American politician (1927–2024)

Theodore Milton Gray (September 3, 1927 – March 6, 2024) was an American Republican politician who served in the Ohio Senate. Gray initially ran for the Senate in 1950, and won. He was sworn in on January 3, 1951 to his first term. He won reelection in 1954, 1958. After winning a fourth consecutive term in 1962, Gray was elected majority leader of the Senate. After winning a fifth term in 1966, Gray rose to the title of President pro tempore, the second highest post in the Senate.

==Life and career==
Theodore Milton Gray was born in Springfield, Ohio, on September 3, 1927.

By 1970, Gray's district had been redrawn to not include his home of Piqua, Ohio. As a result, he moved to Upper Arlington, Ohio, so he could stay in the Senate. He went on to win a sixth consecutive term. He again won reelection in 1974, 1978, and 1982. He ran unopposed in 1986 for election to a tenth consecutive term in the Senate.

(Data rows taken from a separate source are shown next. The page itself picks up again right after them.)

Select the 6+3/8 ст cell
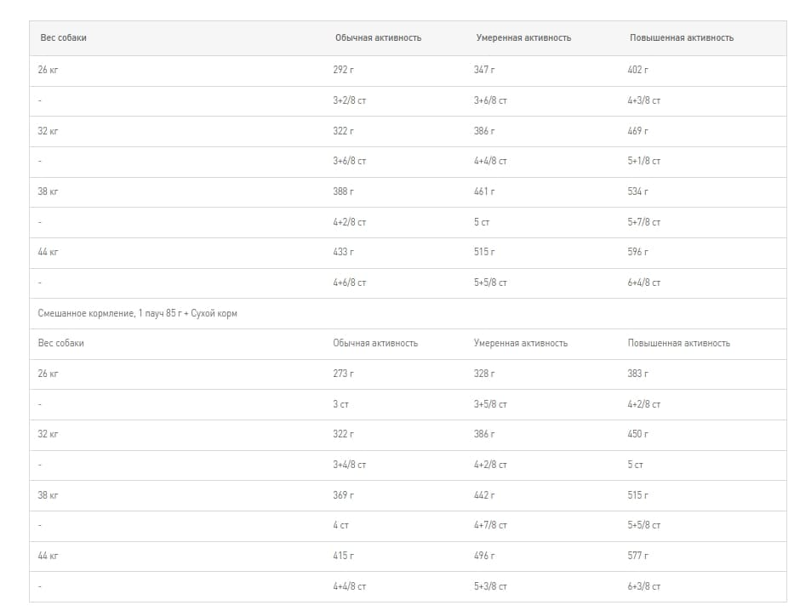 [643, 586]
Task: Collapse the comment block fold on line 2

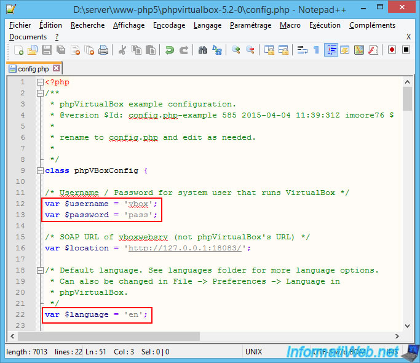Action: point(40,94)
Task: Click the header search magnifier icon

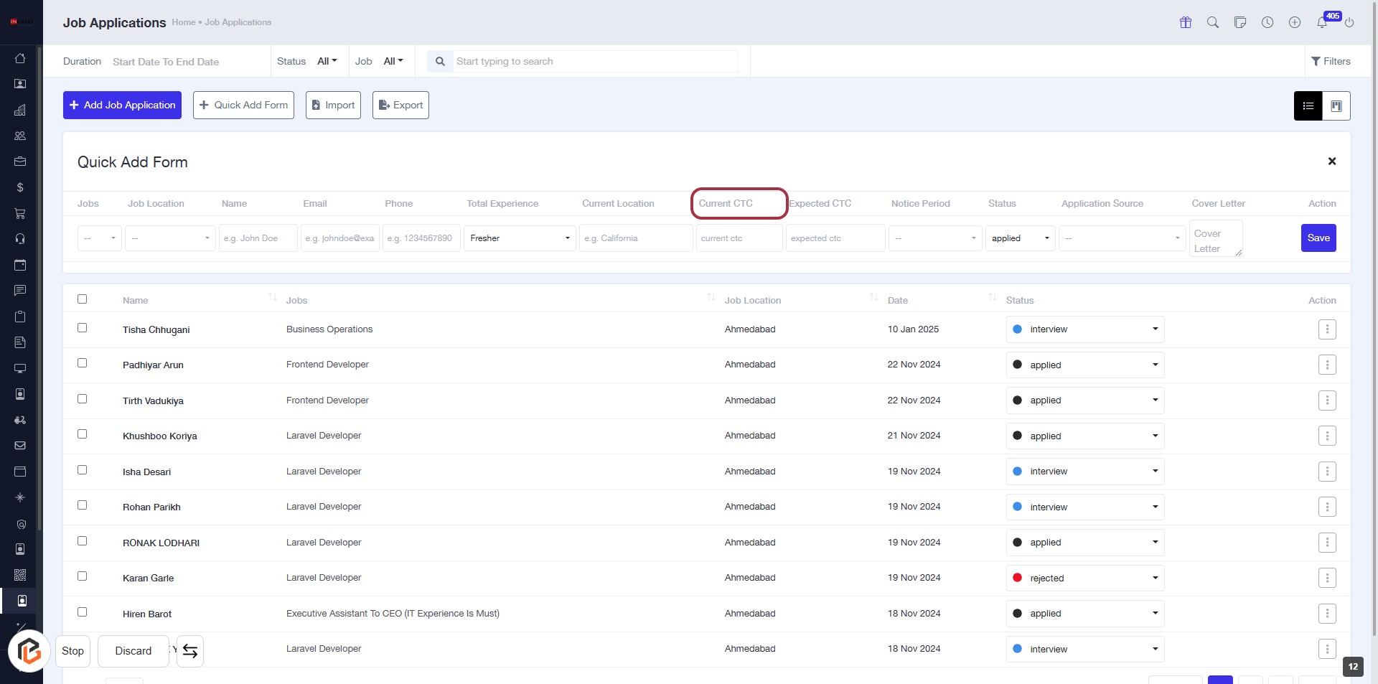Action: click(x=1213, y=23)
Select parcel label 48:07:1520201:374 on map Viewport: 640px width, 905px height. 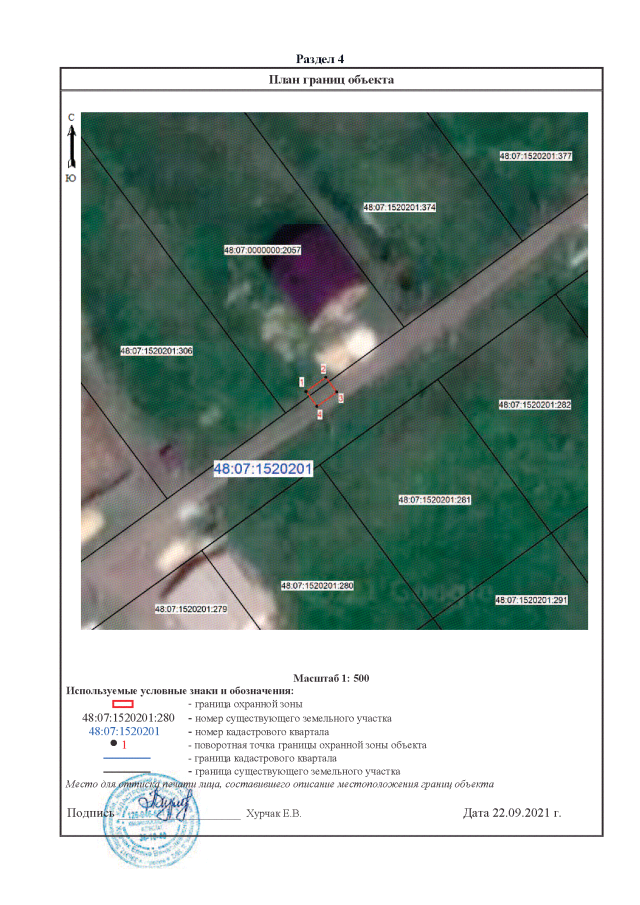[x=400, y=207]
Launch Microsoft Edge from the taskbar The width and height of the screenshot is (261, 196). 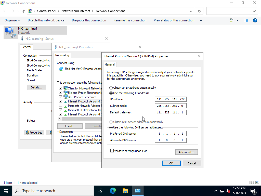(113, 191)
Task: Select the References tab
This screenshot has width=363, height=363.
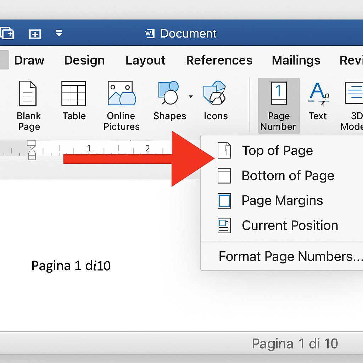Action: tap(219, 60)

In 1990, Gray was elected to what would be his last term, marking his fifth decade as a legislator. In his last term, Gray was appointed to serve as Senate Finance Chairman, one of the most powerful posts in the Senate. By 1992, speculations began to arise on whether Gray would serve the remainder of his term. Two years later on February 24, 1994, Gray resigned from his post. In all, he had spent over 43 years in the legislature, longer than any other person in Ohio history.

Following his retirement, Gray remained in Upper Arlington, Ohio, where he died on March 6, 2024, at the age of 96.